Art, I tried to put them in context as much as I could, if you want to see anything in a sentence, just ask!! 

Sharon.


----------



## te gato

Hay Art;

A couple of words from some Army friends of mine...Yes I have friends! 
If you are very mad--"You have a case of the ass"...
Or "red ass" --is another..Eg:--"you are such a red ass"
"pikachu"--for an annoying person--"Pikachu--will you shut up!"
If you are very Pi**ed at them then you say--"you're a 10 on the A.B.S."
A,B.S--A**hole Behavior Scale...

Don't blame me!! This is what they say....
te gato


----------



## garryknight

One expression I haven't seen in this thread is "hacked off". As in "I got totally hacked off the last time I had to use Microsoft Windows". It's colloquial and expresses fairly extreme displeasure (between 5 and 8 on a scale of 1-10) without being offensive - at least not in itself, though some people might be offended if you said that they had hacked you off.


----------



## Artrella

Thank you very much *Garry, Timpeac and te gato *  !


----------



## te gato

Artrella said:
			
		

> Thank you very much *Garry, Timpeac and te gato *!


 
Your welcome...
Anytime Art.
te gato


----------



## gaer

Artrella said:
			
		

> Thank you very much *Garry, Timpeac and te gato *!


You're welcome!

Gaer


----------



## Wordsmyth

Sharon said:
			
		

> *Someone or something that makes you irritated or mad can:*
> _etc, etc ......._
> 
> Sharon.



Hey Sharon,   your l-o-o-o-n-g post made me think that we often hear too much about the differences between AmE & BrE.  Virtually all the colloquialisms you list are also in common use in UK, and are not recent imports; (I'm making the big assumption that your origins are US  ). 
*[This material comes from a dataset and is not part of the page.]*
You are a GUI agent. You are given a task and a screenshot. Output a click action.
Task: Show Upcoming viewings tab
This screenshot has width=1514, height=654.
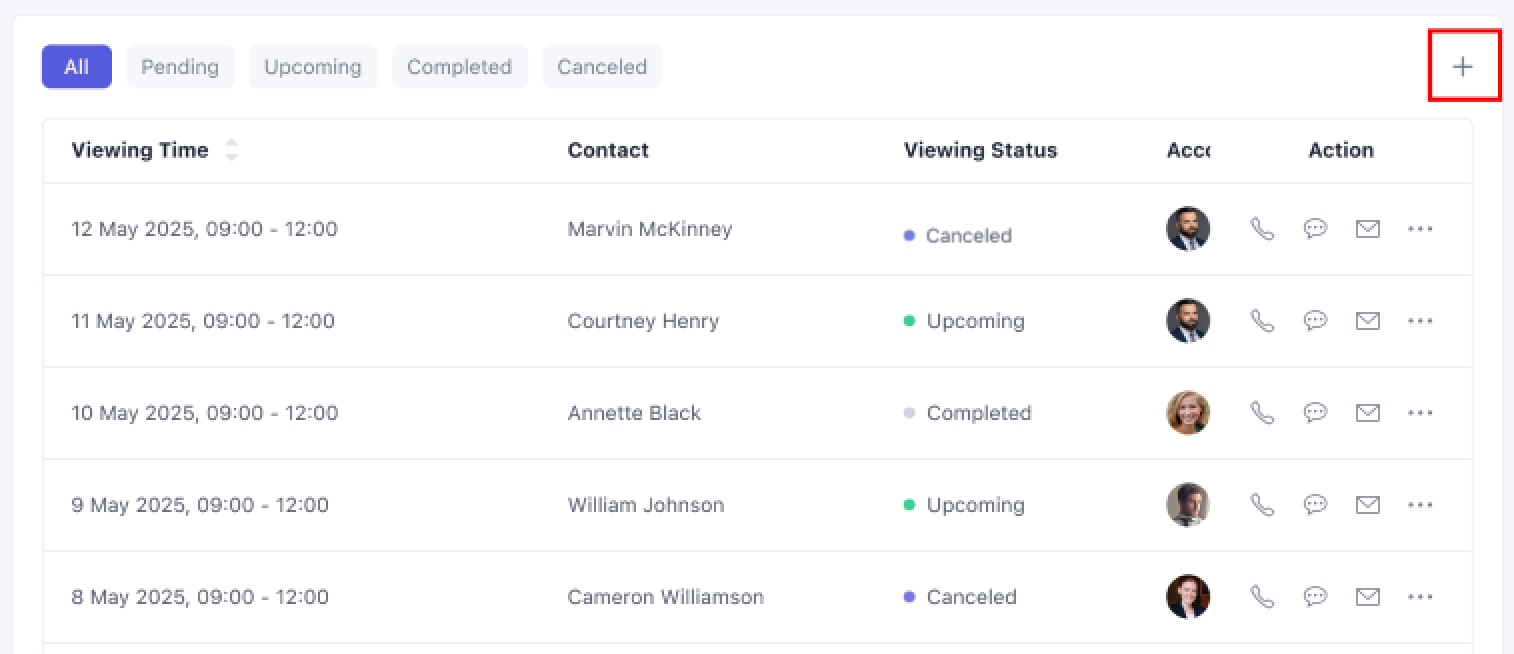[313, 67]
So maybe G B Shaw's quote about "two countries divided by a common language" isn't so true.   

On the other hand, maybe he was thinking of Canada! (I refer to your "Army friends" post, te gato!)


----------



## Wordsmyth

Artrella said:
			
		

> I want to thank you all for your great help>> *Cuchufléte, Neru, Gaer, CBFelix,Wordsmyth, and Shar.*
> 
> 
> Cheers!!



With pleasure, Art   

I see you edited your post (deleted: "eek ...  I'll have to use those words in context and I will ask for you to check them ..."). Well, go for it: using in context is what words are for ; and asking...etc... that's what forums & friends are for!


----------



## gaer

Wordsmyth said:
			
		

> A few more for you, Artrella
> 
> AmE & BrE boundaries are becoming more & more elastic, but there are still some traps. While "pissed off" is BrE (& sometimes AmE), you should beware of "pissed", which also means 'annoyed' in AmE, but means 'drunk' in BrE !!
> 
> Some other BrE for "he's annoyed" (_none offensive_):
> 
> "he's put out" (also meaning 'troubled', 'bothered', 'inconvenienced')
> "he's miffed" (_slang_)
> "he's narked" (_slang_)
> "his feathers are ruffled"
> "he's seeing red"
> "s/o has put his nose out of joint"
> "s/o (or s/th) has got under his skin"
> "s/o (or s/th) has rubbed him up the wrong way"
> "he's cheesed off with s/o" (but beware: "he's cheesed off" on its own usually means "he's bored" or "he's depressed").
> 
> .


 
Interesting. Here it is: "s/o (or s/th) has rubbed him the wrong way". No "up". I never heard "cheesed off"!


----------



## Sharon

Wordsmyth said:
			
		

> Hey Sharon, your l-o-o-o-n-g post made me think that we often hear too much about the differences between AmE & BrE. Virtually all the colloquialisms you list are also in common use in UK, and are not recent imports; (I'm making the big assumption that your origins are US  ).
> 
> So maybe G B Shaw's quote about "two countries divided by a common language" isn't so true.
> 
> On the other hand, maybe he was thinking of Canada! (I refer to your "Army friends" post, te gato!)


Wordsmyth,

Welcome to the Forum!! Our Art just loves expressions, which was part of the reason for my long post, and knowing that she is learning English in order to teach it, I try to be as thorough as possible for her D I love expressions, also!) Being new to the forum, you probably have not heard (technically, I guess that would be "read"...) about the ongoing battle of *"Art versus Teacher"* !!  Art's teacher, (and I use the term loosely) seems to think that Art is trying to learn too much, and tells her not to ask so many questions. Then Teacher tells her that "exent" *is* a word, whereas "doughnut" is *not*!!  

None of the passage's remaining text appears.